According to Foresight News, SlowMist has released a report as an independent third-party investigator into the October 4 incident involving the theft of EIGEN tokens. The investigation concluded that the incident was caused by an external malicious attack. An investor of Eigen Labs fell victim to a phishing attack, leading to the compromise of an employee's email account. This allowed the attacker to access email threads between the investor, Eigen Labs, and the custodian, discussing the transfer of EIGEN tokens to the custodian on behalf of the investor. The email thread was forwarded from the investor's email to the attacker.

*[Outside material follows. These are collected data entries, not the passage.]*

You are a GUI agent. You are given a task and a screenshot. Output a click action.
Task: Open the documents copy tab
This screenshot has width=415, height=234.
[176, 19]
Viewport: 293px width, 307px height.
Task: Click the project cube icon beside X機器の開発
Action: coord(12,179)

The attacker created and used deceptive email addresses that closely resembled those of the investor and the custodian. By impersonating the investor, the attacker replied to the legitimate email thread, inserting their wallet address instead of the expected custodian wallet address. The attacker then used the deceptive investor email address to confirm receipt of a test transaction within the same email thread. Similarly, the attacker confirmed receipt of the test transaction using a deceptive custodian email address. After receiving confirmations from what appeared to be the investor and custodian, but were actually fraudulent email addresses, approximately 1.67 million EIGEN tokens were sent to the attacker's wallet without further verification through other communication channels.
In response to the incident, EigenLayer has implemented new security and procedural measures and will continue to strengthen its systems and defenses. EigenLayer reiterated that once investors transfer tokens to the custodian, each custodian will lock all investor tokens as per standard practice.